Whitehead on Education and Information

Whitehead Alfred North Whitehead's The Aims of Education and Other Essays (Macmillan, 1929) begins with this paragraph:

Culture is activity of thought, and receptiveness to beauty and humane feeling. Scraps of information have nothing to do with it. A merely well-informed man is the most useless bore on God's earth. What we should aim at producing is men who possess both culture and expert knowledge in some special direction. Their expert knowledge will give them the ground to start from, and their culture will lead them as deep as philosophy and as high as art. We have to remember that the valuable intellectual development is self-development, and that it mostly takes place between the ages of sixteen and thirty. As to training, the most important part is given by mothers before the age of twelve. A saying due to Archbishop Temple illustrates my meaning. Surprise was expressed at the success in after-life of a man, who as a boy at Rugby had been somewhat undistinguished. He answered, "It is not what they are at eighteen, it is what they become afterwards that matters."

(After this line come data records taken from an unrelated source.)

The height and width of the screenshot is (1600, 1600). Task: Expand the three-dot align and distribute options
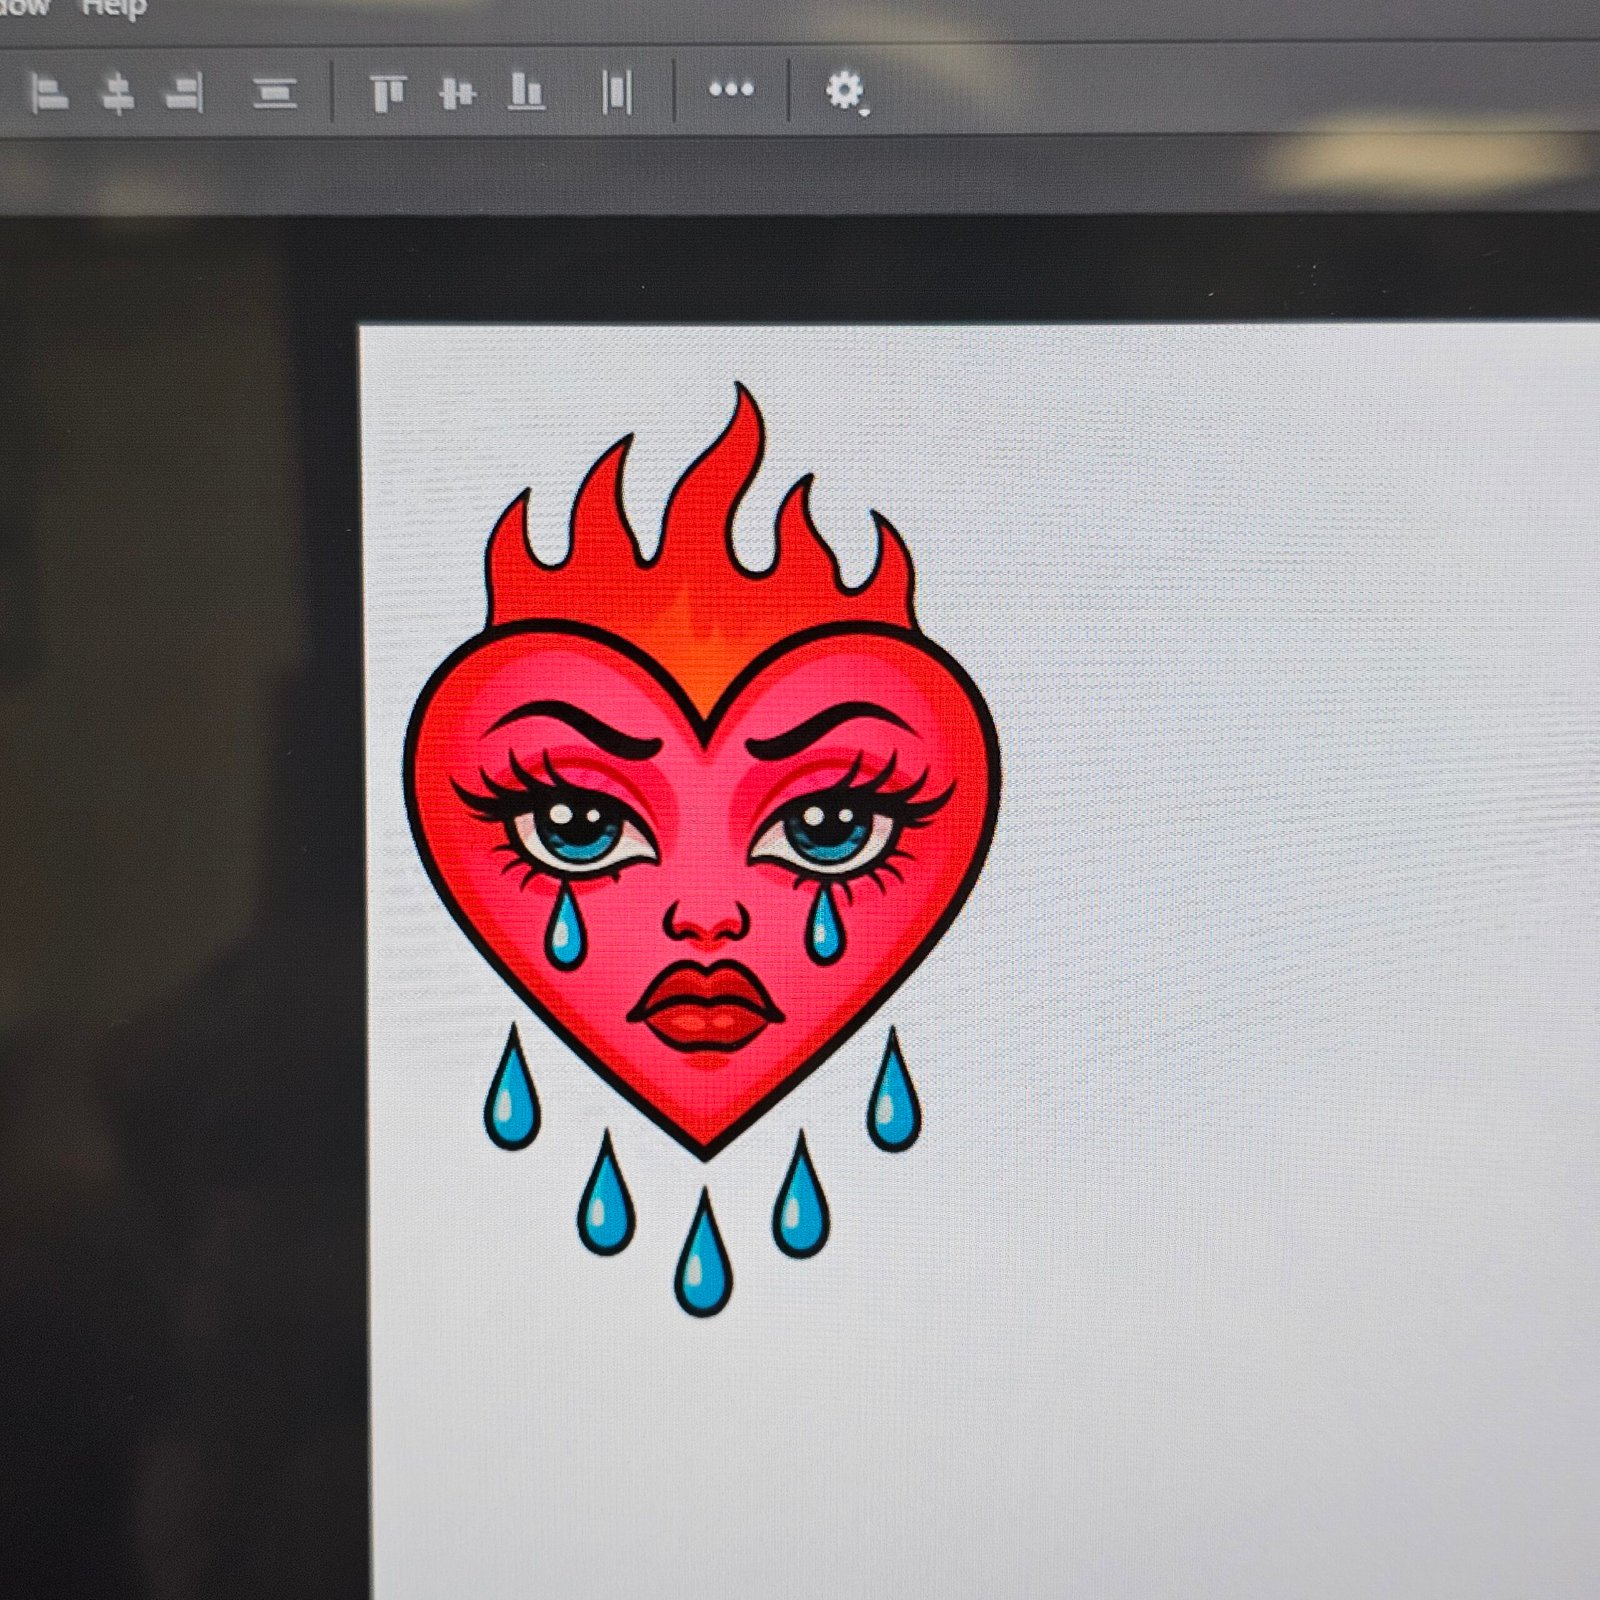(x=731, y=89)
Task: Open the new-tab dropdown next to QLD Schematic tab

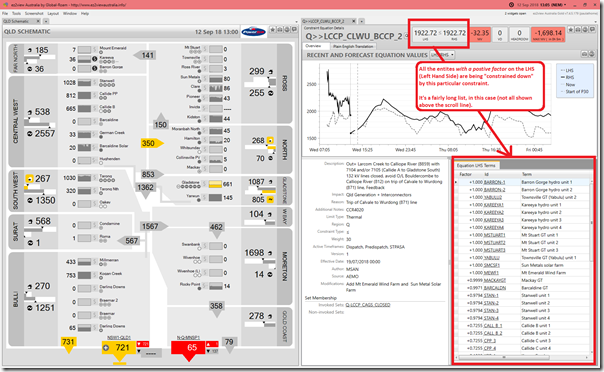Action: point(46,21)
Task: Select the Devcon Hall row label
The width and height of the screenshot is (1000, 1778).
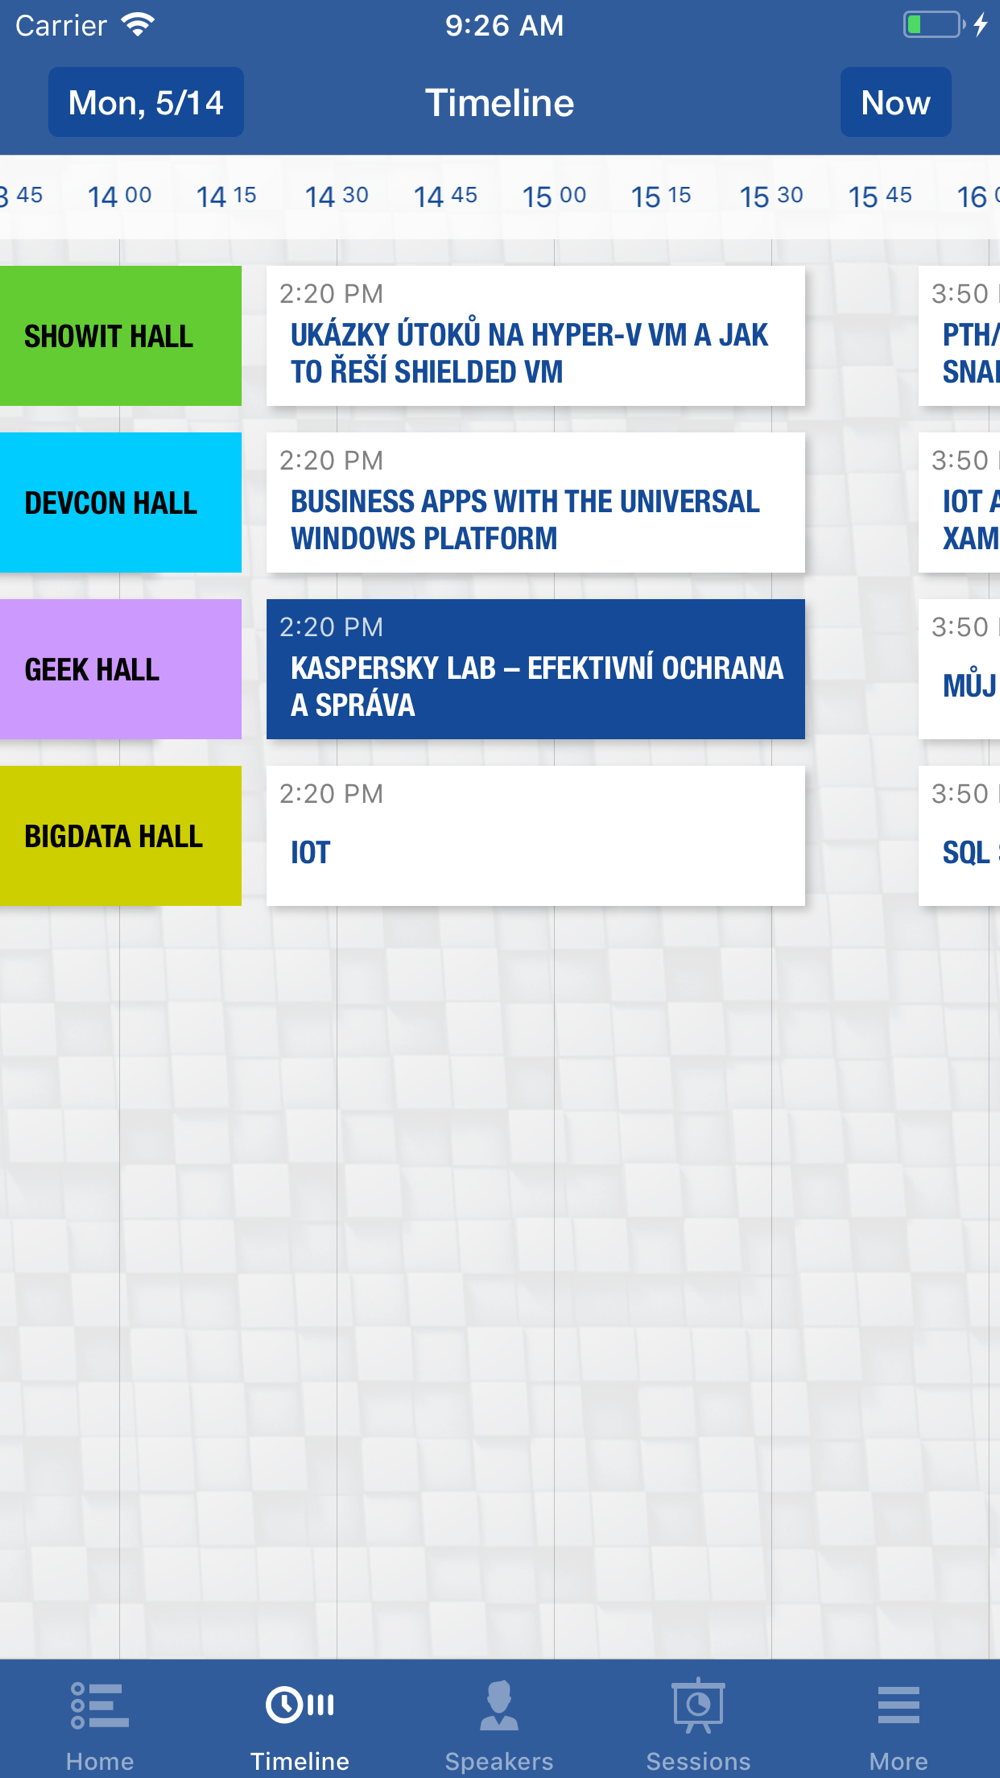Action: (120, 503)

That few today understand what education is is betrayed by the readiness of all too many to use 'educate' in place of 'inform.'  Suppose you tell me about some petty fact. You have not 'educated' me, you have given me a scrap of information. The educated person is not the one whose head is stuffed with information, but the one whose experientially-honed judgment is capable of making sense of information. To become well-informed is not difficult; to become well-educated is a task of self-development for a lifetime.

Too Old to Learn?

This just over the transom from a reader in Virginia: 

I stumbled across your blog a year or two ago, and since then I've periodically dropped in to see what's going on.  I enjoy what I understand of your material but, to be honest, I find much of it quite difficult to follow.  I think the main problem is that, having never studied philosophy formally, I simply haven't developed sufficient fluency in the vocabulary and methods of thinking required by the discipline.  (At the risk of sounding arrogant, I'm certain I possess the native intelligence to grasp at least the basics.)  With less than a year to go until my fortieth birthday it may be a little late to start learning, but, for reasons that I won't get into unless you really want to know, I'd like to try.  With that said, could you (and would you) suggest one or two books by way of introductory reading?
You are not even forty and you consider yourself too old for study?  Nonsense.  Nietzsche says somewhere that at thirty a man is yet a child when it comes to matters of high culture.  Well, to employ a trendy manner of speaking, forty is the new thirty.  Actually, fifty is the new thirty.  It is a good bet that you have another forty years ahead of you.  It is never too late to be learning new things.  The mind declines much more slowly than the body and its decline is much more easy to offset by preventative measures.  See Studiousness as Prophylaxis Against the Debilities of Old Age.  It is also worth noting that the waning of one's libido is conducive to the sort of peace of mind that makes study a pure delight.
 
As for your native intelligence, I too am certain that you possess enough of it to grasp the basics.  This is obvious from your letter which is flawlessly written and a model of clarity. Never start with the assumption that any subject matter is beyond your understanding.  Always start with the opposite assumption and let experience teach you your limits.  She will not fail to do so!
 
You say that you find much of what I write on this weblog hard to follow.  That is only to be expected when the post is of a technical nature as many of my posts are, or when I simply presuppose even in non-technical posts that the reader has read Aristotle, Hegel, Heidegger, Sartre, Quine . . . . 
 
You would like me to recommend one or two introductory books.  I cannot think of anything I could wholeheartedly recommend in good conscience, but the following are worth a look:  Bryan Magee, Confessions of a Philosopher, and Jay F. Rosenberg, The Practice of Philosophy.  Mr. Google will be glad to assist you in locating copies.  These books will give you some idea of what philosophy is about, even though I cannot endorse their particular slants or emphases.
 
But you really cannot learn philosophy by reading about it or attending lectures.  You have to do it.  It is an activity first and foremost, not a body of doctrine there to be learned.   You have to have one or more burning questions that torment you, and then you have to try to work out (in writing!) your own answers to those questions as best you can, all the while consulting what others have said about them.
 

A Method of Study

From a reader:

I have a few questions, they're very practical in nature. I was hoping if you could give me a brief outline of your method of study  and how  you read books? How do you keep track of such a vast amount of resources? I'm on information overload because, well, I'm a 21st century twenty-something who likes to read blogs, books etc.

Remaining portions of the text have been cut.